**Objective**
Please express the stretch of the listing below, from the line containing "The image size is (342, 159)." through the line containing "click(x=13, y=51)", as a JSON list of strings with one string per line and blank lines left out.

** start of Data supplied **

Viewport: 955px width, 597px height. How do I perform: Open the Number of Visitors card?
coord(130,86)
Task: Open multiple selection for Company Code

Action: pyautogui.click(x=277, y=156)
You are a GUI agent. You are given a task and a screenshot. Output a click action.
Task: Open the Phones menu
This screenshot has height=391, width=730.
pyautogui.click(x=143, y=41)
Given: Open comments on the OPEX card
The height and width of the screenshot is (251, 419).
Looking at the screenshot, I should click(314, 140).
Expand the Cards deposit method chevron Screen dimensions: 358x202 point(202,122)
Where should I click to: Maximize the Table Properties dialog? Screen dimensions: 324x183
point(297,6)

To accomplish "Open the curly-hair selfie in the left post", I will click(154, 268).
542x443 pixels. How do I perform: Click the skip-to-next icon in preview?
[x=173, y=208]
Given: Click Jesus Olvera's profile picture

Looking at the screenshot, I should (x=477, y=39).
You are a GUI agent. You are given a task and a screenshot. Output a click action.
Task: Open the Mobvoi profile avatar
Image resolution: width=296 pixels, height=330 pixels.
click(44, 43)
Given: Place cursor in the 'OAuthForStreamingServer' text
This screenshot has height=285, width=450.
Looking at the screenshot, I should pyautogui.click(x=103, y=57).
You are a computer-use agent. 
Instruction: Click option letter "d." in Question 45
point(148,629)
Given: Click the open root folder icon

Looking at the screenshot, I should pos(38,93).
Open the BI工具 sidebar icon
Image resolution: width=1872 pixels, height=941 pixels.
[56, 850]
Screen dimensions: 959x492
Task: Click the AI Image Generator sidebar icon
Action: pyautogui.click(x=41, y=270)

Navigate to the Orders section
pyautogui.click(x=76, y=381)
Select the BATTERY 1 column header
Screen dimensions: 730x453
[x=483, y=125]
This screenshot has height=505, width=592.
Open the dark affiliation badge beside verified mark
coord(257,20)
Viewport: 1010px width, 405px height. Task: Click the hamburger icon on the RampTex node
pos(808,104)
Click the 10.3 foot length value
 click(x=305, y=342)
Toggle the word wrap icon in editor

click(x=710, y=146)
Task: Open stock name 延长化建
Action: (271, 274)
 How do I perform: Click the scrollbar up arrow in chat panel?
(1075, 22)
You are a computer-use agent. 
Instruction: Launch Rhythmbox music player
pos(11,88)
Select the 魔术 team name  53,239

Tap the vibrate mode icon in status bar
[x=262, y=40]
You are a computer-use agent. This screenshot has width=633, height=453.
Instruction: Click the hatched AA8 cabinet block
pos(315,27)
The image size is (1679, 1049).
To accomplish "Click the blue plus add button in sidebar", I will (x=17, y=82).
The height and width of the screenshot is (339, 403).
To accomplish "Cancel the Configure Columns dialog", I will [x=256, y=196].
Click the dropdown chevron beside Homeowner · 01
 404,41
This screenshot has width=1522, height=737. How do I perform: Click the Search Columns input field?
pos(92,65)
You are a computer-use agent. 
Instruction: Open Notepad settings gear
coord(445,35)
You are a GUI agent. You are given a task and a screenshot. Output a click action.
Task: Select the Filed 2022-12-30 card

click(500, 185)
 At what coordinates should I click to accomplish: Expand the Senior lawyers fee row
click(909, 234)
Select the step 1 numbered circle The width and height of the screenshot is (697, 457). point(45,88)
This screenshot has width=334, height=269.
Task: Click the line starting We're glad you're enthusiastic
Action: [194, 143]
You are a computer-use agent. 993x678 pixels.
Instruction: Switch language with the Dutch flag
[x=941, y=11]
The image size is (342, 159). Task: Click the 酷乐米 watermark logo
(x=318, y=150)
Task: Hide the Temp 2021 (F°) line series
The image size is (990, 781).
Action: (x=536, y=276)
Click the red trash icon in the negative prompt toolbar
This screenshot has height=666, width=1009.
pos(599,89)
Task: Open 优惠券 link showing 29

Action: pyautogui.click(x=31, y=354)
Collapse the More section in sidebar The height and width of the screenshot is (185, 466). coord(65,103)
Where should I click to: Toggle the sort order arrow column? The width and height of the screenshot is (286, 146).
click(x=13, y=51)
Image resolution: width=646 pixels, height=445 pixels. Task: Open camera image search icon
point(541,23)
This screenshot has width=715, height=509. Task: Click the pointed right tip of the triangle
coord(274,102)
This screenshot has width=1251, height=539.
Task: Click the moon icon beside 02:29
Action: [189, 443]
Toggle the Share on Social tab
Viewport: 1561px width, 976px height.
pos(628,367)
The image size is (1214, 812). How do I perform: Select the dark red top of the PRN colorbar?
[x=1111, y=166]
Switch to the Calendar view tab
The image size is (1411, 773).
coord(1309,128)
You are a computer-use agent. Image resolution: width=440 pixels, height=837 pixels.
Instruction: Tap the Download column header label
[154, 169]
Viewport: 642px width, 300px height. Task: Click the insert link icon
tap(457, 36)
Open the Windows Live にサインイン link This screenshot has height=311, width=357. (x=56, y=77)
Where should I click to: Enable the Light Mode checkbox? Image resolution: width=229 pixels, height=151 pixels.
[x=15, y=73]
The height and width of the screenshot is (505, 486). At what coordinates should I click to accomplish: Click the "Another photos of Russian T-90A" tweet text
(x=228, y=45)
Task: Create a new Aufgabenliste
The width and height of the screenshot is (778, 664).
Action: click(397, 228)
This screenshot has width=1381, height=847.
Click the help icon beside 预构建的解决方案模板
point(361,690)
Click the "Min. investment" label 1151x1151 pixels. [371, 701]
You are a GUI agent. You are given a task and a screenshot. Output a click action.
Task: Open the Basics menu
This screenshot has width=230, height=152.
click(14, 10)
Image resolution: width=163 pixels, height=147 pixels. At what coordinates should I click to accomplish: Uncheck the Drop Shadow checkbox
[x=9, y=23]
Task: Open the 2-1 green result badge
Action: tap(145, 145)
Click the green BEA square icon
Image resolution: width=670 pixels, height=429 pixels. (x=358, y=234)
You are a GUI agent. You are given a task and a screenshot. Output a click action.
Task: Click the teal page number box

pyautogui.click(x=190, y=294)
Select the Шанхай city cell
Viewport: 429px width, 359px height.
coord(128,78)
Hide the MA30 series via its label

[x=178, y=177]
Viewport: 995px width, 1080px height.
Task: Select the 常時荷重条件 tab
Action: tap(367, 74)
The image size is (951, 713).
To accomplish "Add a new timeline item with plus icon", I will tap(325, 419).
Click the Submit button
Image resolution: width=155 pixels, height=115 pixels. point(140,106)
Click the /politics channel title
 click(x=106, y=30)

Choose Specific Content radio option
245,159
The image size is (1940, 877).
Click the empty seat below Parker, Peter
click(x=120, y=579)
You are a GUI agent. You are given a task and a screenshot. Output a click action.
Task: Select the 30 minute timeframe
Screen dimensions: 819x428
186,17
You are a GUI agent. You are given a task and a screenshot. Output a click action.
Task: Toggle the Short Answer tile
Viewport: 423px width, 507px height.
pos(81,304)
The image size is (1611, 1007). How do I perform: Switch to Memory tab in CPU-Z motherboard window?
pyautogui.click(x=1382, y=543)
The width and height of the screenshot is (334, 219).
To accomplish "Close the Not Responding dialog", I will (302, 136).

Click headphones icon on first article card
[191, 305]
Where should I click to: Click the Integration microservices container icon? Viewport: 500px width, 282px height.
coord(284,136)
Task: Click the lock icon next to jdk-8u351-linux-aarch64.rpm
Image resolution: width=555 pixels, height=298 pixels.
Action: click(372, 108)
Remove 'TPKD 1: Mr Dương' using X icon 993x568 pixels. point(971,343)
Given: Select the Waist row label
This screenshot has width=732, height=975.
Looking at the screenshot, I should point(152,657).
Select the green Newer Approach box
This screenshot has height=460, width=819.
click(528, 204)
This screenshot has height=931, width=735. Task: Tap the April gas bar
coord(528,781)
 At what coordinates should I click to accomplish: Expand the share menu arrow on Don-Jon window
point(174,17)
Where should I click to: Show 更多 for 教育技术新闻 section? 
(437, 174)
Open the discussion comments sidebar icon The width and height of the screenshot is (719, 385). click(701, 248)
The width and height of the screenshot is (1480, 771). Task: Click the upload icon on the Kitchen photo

** end of Data supplied **

**Reply**
[
  "The image size is (342, 159). Task: Click the 酷乐米 watermark logo",
  "(x=318, y=150)",
  "Task: Hide the Temp 2021 (F°) line series",
  "The image size is (990, 781).",
  "Action: (x=536, y=276)",
  "Click the red trash icon in the negative prompt toolbar",
  "This screenshot has height=666, width=1009.",
  "pos(599,89)",
  "Task: Open 优惠券 link showing 29",
  "Action: pyautogui.click(x=31, y=354)",
  "Collapse the More section in sidebar The height and width of the screenshot is (185, 466). coord(65,103)",
  "Where should I click to: Toggle the sort order arrow column? The width and height of the screenshot is (286, 146).",
  "click(x=13, y=51)"
]